The latest enigmatic curiosity from Brit Marling, Sound of My Voice is co-written with director Zal Batmanglij and soundtracked by his brother Rostam Batmanglij, and starring Marling herself as Maggie, the woman who claims to have fallen backwards in time from the year 2054. Where she was the central performer in her previous production, Another Earth, here she remains the focus despite remaining elusively offscreen for much of the film, with the narrative carried by Christopher Denham and Nicole Vicius as the troubled couple seeking audience.

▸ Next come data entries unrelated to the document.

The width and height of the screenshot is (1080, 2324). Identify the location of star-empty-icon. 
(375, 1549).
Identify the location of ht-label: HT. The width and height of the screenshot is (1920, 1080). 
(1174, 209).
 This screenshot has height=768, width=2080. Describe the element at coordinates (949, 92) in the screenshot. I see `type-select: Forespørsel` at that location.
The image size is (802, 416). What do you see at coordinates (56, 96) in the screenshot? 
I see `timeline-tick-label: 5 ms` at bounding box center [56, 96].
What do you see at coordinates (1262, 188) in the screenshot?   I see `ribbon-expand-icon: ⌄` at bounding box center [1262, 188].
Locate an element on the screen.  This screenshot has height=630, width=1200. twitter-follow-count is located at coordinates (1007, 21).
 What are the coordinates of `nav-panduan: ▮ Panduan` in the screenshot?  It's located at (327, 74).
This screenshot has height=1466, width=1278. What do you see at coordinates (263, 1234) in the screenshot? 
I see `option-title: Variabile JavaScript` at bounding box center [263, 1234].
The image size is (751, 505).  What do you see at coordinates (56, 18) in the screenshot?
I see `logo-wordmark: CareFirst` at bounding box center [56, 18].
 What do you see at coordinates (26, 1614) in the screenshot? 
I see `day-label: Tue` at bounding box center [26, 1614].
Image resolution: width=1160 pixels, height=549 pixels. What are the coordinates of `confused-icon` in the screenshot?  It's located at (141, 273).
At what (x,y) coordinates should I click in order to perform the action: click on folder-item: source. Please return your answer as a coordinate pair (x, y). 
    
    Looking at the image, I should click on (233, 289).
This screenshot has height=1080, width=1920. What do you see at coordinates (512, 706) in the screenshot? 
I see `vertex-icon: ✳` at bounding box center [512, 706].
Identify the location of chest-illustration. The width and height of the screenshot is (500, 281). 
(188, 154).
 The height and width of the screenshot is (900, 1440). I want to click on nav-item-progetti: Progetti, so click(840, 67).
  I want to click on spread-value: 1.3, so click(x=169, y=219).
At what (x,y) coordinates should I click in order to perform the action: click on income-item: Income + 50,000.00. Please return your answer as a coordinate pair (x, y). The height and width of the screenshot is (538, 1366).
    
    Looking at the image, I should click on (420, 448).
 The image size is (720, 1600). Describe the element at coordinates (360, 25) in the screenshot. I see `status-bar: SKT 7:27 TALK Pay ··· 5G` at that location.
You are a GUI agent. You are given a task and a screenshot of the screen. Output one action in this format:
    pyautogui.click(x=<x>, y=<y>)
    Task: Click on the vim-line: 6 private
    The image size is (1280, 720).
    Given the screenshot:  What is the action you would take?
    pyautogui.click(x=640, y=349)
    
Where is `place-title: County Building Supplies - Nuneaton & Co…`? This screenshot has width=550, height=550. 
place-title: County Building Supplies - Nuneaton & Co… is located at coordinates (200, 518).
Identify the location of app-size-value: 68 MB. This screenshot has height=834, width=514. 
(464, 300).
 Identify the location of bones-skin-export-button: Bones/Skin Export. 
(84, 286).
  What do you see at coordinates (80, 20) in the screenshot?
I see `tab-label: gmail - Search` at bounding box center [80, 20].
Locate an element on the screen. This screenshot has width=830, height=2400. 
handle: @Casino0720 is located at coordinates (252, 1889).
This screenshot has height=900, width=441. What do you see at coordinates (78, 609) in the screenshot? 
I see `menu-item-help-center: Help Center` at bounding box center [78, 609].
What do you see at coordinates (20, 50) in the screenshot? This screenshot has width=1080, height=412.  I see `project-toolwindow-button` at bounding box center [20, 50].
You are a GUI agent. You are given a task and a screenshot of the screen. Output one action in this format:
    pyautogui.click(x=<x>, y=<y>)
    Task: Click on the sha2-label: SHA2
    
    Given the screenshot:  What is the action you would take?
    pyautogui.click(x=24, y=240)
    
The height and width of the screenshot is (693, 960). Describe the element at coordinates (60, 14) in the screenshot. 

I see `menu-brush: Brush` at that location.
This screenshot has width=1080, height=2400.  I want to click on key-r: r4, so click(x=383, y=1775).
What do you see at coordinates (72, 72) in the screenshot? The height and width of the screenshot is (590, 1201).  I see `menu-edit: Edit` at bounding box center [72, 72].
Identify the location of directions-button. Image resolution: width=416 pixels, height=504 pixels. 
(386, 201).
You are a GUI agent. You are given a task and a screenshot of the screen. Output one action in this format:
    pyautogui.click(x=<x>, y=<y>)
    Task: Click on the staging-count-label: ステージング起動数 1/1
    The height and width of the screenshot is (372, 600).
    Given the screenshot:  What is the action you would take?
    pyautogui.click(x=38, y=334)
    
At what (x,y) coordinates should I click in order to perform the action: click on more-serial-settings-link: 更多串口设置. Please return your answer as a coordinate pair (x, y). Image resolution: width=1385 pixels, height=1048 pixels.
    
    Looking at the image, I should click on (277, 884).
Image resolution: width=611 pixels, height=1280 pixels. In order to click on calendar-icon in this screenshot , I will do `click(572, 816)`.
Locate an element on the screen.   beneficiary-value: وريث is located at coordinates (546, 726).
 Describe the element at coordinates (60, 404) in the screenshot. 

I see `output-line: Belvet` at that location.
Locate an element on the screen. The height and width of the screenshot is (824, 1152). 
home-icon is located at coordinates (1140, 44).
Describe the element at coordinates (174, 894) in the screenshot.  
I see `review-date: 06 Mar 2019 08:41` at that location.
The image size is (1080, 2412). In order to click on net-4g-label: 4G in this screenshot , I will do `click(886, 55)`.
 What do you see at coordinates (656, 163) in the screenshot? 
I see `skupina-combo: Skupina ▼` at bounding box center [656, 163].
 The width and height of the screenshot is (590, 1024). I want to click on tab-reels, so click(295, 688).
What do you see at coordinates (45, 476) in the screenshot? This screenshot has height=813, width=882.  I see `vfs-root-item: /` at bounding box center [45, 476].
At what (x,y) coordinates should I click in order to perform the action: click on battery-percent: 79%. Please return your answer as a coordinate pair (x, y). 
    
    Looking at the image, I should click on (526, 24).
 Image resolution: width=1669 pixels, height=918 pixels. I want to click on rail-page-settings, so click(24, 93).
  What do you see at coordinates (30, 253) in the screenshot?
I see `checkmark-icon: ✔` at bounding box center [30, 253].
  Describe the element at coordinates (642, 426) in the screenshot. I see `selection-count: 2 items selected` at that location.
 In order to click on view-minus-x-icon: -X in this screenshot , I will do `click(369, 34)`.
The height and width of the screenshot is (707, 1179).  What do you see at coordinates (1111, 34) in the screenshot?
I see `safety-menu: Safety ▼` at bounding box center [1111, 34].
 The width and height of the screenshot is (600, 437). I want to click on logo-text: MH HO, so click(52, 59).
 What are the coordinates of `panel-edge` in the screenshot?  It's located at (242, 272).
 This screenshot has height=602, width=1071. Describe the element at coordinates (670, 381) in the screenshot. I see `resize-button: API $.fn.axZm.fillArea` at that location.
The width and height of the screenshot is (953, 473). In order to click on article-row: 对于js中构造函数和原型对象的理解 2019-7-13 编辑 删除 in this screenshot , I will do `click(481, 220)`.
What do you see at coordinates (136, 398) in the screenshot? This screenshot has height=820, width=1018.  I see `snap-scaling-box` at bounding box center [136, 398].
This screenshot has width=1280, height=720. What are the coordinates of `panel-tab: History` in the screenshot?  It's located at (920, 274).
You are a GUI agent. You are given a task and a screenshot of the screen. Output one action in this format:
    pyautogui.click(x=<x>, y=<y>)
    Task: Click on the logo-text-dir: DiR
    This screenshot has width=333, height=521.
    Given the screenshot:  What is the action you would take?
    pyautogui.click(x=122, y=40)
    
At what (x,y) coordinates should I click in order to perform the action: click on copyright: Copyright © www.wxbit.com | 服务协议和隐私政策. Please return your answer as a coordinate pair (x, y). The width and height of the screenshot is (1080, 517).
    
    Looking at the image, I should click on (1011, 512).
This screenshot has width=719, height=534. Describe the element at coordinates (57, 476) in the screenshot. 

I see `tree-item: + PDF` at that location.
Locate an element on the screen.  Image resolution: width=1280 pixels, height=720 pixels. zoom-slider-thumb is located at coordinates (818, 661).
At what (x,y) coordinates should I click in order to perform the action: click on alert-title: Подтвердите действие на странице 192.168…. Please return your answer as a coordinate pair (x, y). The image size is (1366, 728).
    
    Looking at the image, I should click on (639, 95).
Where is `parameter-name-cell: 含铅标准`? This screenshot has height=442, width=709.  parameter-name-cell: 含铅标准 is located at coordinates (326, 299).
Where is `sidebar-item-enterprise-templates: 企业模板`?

Peter’s initial position is strident, applying rational standards to his investigation. “She’s a con artist. She’s dangerous. We have to expose her before she gets all these people to kill themselves.” He accuses Maggie of deceit, yet he himself is willing to deceive her in order to get what he wants, but his determination to debunk her is powered by his own traumatic childhood, the scars of which leave him susceptible to Maggie’s persuasion, and soon his need to believe that she is a fraud is compromised by his need to believe in anything.
None of the performances are showy, quite the contrary. All the characters are damaged, and it is this vulnerability which Maggie exploits. From her first appearance, barefoot in white robes with oxygen tank in tow, claiming to be “allergic to everything in this time period” and warning of the coming civil war, her infirmity makes her seem weak, but her will is steely, and she employs others as her muscle.
As the stakes are raised by Maggie’s demands on her new followers to prove their loyalty, Peter is forced into an unconscionable choice, but the film is a rumination on faith, trust and consequences, with any evidence presented marginal and no clear answers given. Maggie’s claims are extraordinary and she has no evidence to back them up – how can she, when the future she speaks of hasn’t happened yet?
Like Another Earthbefore it, Sound of My Voice is ambiguous, concluding at the cusp of understanding and so leaving the viewer questioning the truth and meaning of what has happened, yet still feels stretched even to the modest running time. While unlikely to win her any new followers, it does confirm Marling as an interesting and unconventional talent who is willing to experiment and challenge audiences, and that alone is worth applauding.